Our experience with them came on the morning of our first and, regrettably, only day in Xiapu. Not wanting to miss the much-hyped (for good reason) sunrises that were featured in so many of the images we had seen, we rose early and hired a taxi to take us to the nearby Beiqi Mudflats. After arriving at the site, we exited the taxi to complete darkness, the only source of light being the bobbing headlamps of fisherman making their way to the beach and a small food cart, conveniently perched alongside the path that led to the viewing platform. Walking past the food vendor and up the small hill, we eventually came upon a small group of people where we decided to stop and secure our spot for the sunrise.
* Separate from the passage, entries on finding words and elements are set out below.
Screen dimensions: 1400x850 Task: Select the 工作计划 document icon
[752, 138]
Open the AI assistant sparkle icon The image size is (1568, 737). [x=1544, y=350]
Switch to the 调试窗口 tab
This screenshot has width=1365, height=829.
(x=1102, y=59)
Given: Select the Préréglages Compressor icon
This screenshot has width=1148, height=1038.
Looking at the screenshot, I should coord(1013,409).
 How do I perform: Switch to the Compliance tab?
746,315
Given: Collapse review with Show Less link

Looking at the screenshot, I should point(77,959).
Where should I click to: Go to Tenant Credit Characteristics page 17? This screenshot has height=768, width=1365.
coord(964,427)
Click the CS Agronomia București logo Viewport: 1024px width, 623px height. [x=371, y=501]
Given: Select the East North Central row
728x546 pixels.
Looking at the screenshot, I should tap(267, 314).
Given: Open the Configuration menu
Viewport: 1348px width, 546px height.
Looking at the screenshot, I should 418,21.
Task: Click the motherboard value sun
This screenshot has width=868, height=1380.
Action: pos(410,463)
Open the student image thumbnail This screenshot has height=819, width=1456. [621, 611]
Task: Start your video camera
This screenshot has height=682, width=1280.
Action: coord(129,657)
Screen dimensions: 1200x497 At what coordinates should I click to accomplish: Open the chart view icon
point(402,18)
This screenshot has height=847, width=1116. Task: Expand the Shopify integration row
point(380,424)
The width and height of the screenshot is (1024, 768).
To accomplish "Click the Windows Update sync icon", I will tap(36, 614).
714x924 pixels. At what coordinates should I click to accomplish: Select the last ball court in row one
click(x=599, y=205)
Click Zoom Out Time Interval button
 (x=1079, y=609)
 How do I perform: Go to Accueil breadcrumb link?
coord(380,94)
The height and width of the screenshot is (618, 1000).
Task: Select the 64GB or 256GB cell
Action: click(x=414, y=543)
As light began seeping out of the horizon, the features of the landscape before us slowly began to take shape; everything inhabited an eerie shade of blue. As more light made its way into the scene, the water transformed to a sheath of silver, its glassy finish being disrupted only by the ripples of fisherman wading knee-deep into the shallow ocean. The silver eventually lost its vibrancy and turned to such a degree of gray that we began to doubt whether or not the sun would make an appearance. Our worries were soon put to rest though when, about an hour and a half after we arrived, a sliver of orange peeked out over the mountains to cheers from the crowd which were soon followed by a uniform silence of admiration. Within minutes, the sun was fully in the sky and the water below was now golden. As we watched we knew, from that point on, that mudflat would be a word that we’d always associate with beauty.